Investigar esse tipo de parâmetro adentra um conceito cada vez mais explorado, o da ansiedade climática. Ansiedade climática, ou ecoansiedade, é um sentimento de angústia, medo e desamparo em relação às mudanças climáticas e seus impactos ambientais. É uma resposta psicológica à crise ambiental e pode se manifestar como preocupação excessiva, dificuldade de lidar com o futuro incerto e até mesmo se desdobrar em transtornos mentais.
Comportamento
A mudança climática na região da Amazônia Legal também tem alterado comportamentos. Metade da população relatou ter reduzido práticas que acredita poder contribuir para o agravamento do problema (53,3%), e 38,4% disseram sentir culpa por “desperdiçar” energia, um dos fatores que consideram influentes nas mudanças climáticas. A maioria dos residentes costuma separar o lixo para reciclagem (64%), prática ainda mais comum entre povos e comunidades tradicionais (70,1%) em comparação com a população que não se identifica com esses grupos (59,2%).

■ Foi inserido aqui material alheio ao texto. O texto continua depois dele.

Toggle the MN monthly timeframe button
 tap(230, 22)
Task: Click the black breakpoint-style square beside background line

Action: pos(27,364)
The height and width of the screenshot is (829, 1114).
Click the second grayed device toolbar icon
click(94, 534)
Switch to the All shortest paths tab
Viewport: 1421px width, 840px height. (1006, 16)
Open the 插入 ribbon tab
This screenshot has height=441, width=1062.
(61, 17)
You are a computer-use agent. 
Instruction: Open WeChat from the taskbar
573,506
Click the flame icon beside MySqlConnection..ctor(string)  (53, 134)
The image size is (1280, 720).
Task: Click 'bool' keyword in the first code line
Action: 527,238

Entre eles, mais da metade afirmou que gostaria de ter se comportado de forma mais sustentável, em contraste com 40,5% entre os não pertencentes. O sentimento de culpa pelo desperdício de energia também foi mais frequente entre povos e comunidades tradicionais (45,1% contra 33%), possivelmente um sinal da dimensão simbólica e territorial que esses povos atribuem ao território. A crença de que é possível agir para ajudar a resolver o problema das mudanças climáticas foi compartilhada por 55,7% dos pertencentes a povos e comunidades tradicionais, contra 39,8% dos demais.
“Os dados mostram que povos e comunidades tradicionais não estão apenas mais expostos aos efeitos das mudanças climáticas, mas também mais conscientes de suas consequências. Isso acontece porque vivenciam transformações diretas em seus territórios, em seus modos de vida, em suas práticas socioculturais e econômicas e em suas redes comunitárias”, ressalta Luciana Vasconcelos Sardinha.
Metodologia
O levantamento foi realizado entre 27 de maio e 24 de julho de 2025, de forma 100% online, por meio de anúncios veiculados na internet, sem qualquer tipo de recompensa. “Quando um usuário acessava um site ou interagia com conteúdo online, podia visualizar um banner convidando-o a responder à pesquisa”, explicou a Umane. Em relação ao formato online, os pesquisadores observaram que nem todos possuem uma linha telefônica residencial, mas têm acesso à internet por meio de pacotes de dados ou Wi-Fi.
“Os achados deste relatório convergem para um quadro nítido: na Amazônia Legal, mudanças climáticas, meio ambiente e saúde estão intrinsecamente conectados e os povos e comunidades tradicionais ocupam posição central tanto na percepção quanto na resposta a essa crise”, conclui o relatório.